Natih-sourced oils occur in a small area, less than 20,000 square kilometers (sq km) (Figure 1). Significant reserves of around 1.3 billion cubic meters (m3) in STOIIP (stock tank oil originally in-place) have been found in half a dozen oil fields. Most of the oil lies in two giant fields, Fahud and Natih, which hold 145 million m3 (910 million barrels) and 100 million m3 (628 million barrels) reserves respectively, of 32° API oil. Both fields were discovered in the early 1960s during exploration which targeted large anticlines with surface expression. Smaller marginal economic discoveries were made in the late 1970s and early 1980s in the complex Maradi Fault Zone. Subtle traps were hardly targeted and truncation traps were only tested twice, unsuccessfully, along the crest of the peripheral foreland bulge. Stratigraphic traps and combined fault-dip/truncation closures along the gentle flank of the foreland basin were regarded as high risk and have remained largely unexplored.


Our knowledge of the main elements of the Natih petroleum system is extensive, but has never been completely integrated. Type, quality and distribution of oils and source rocks are well-defined and supported by continuing geochemical research by techniques which were described by Lijmbach et al. (1983). Time/depth constraints for the burial and thermal history modeling are provided by apatite fission track (AFT) data in some 20 wells and by petrographic studies (Juhasz-Bodnar et al., 1999; in press). The current hydrodynamic fluid-flow activity in the foreland basin is outlined by 50 reservoir salinities and 1,500 borehole formation temperatures (Al-Lamki and Terken, 1996).

The regional structural setting in North Oman is also well-understood from some 200 exploration wells, extensive 2-D (115,000 km) and 3-D (33,000 sq km) seismic data and decades of fieldwork by geologists, attracted to the region by the world famous ophiolite outcrops and impressive scenery of the Oman Mountains. All this information was combined in this basin modeling study to reconstruct the generation and migration histories for the Precambrian/Cambrian Ara and Cretaceous Natih source rocks and determine the remaining hydrocarbon potential of the Natih petroleum system.

The modeling was carried out with Shell’s proprietary 3-D basin modeling package IBS (Giles et al., 1998). Regional maps of 11 stratigraphic levels, that extend up to the deformation front of the Oman Mountains, were used together with 3 constructed horizon maps that represent maximum burial levels prior to major Tertiary erosional events (Figure 2). Ara salt movement and heatflow history maps were constructed for all horizon maps. The present-day thermal field was used as a guide to model the thermal flux history since the Late Cretaceous in the foreland basin (Al-Lamki and Terken, 1996); while the Early Paleozoic history was based on a rift setting in the Ghaba Salt Basin (Figure 1).

■ Excerpted records
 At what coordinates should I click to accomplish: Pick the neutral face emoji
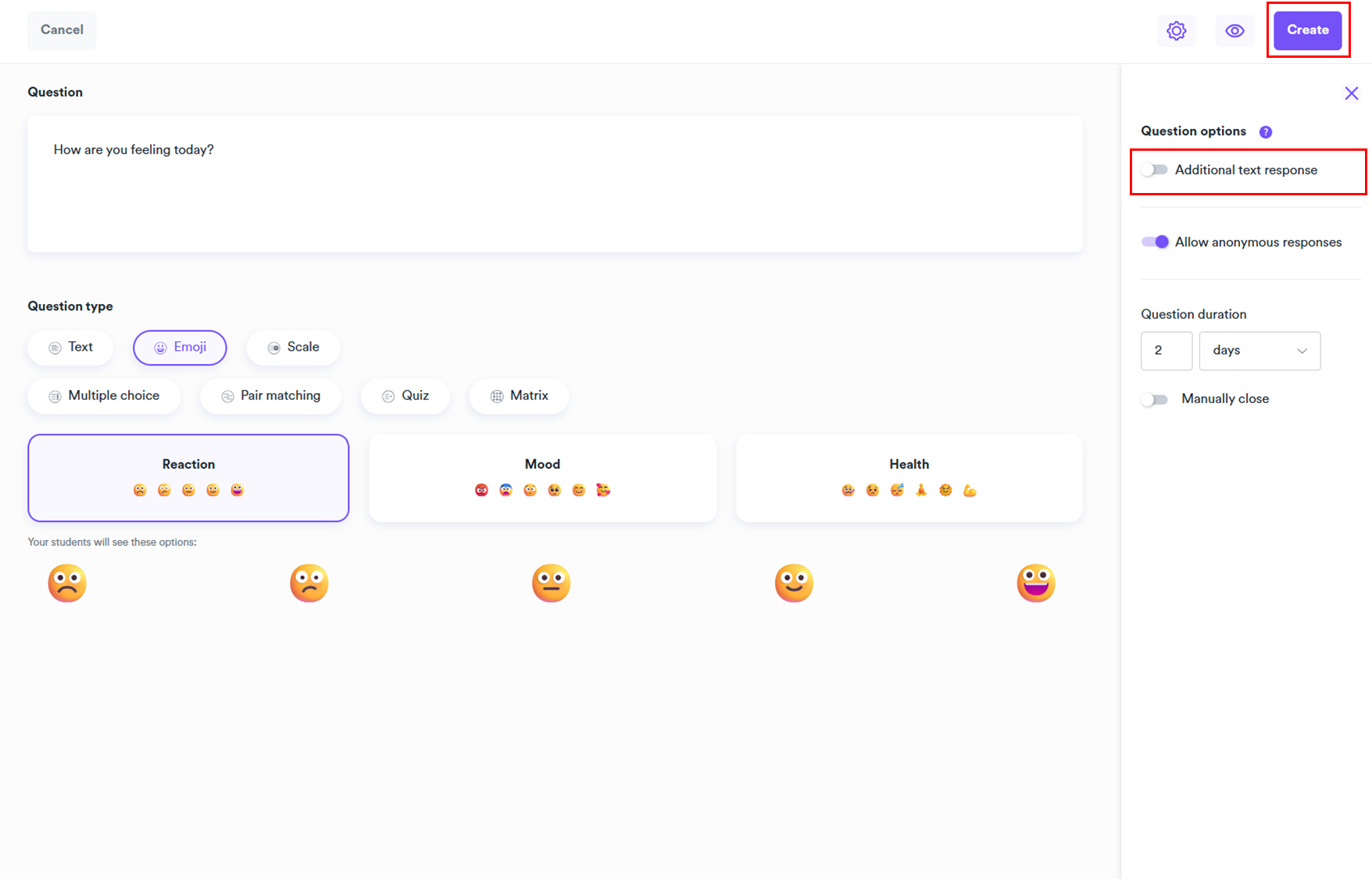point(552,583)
--
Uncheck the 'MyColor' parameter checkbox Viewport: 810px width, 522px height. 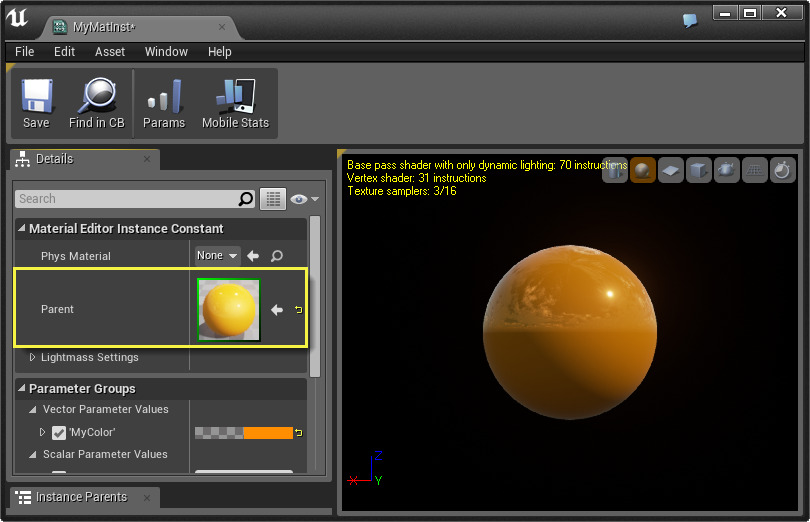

■ What to produce
Please answer these questions from the Natih petroleum system text:
1. How many barrels of reserves does the Fahud field hold?
2. In about how many wells do apatite fission track data give time/depth constraints?
3. How many stratigraphic levels do the regional maps used in the modeling cover?

■ The completed task
1. 910 million barrels
2. Some 20 wells
3. 11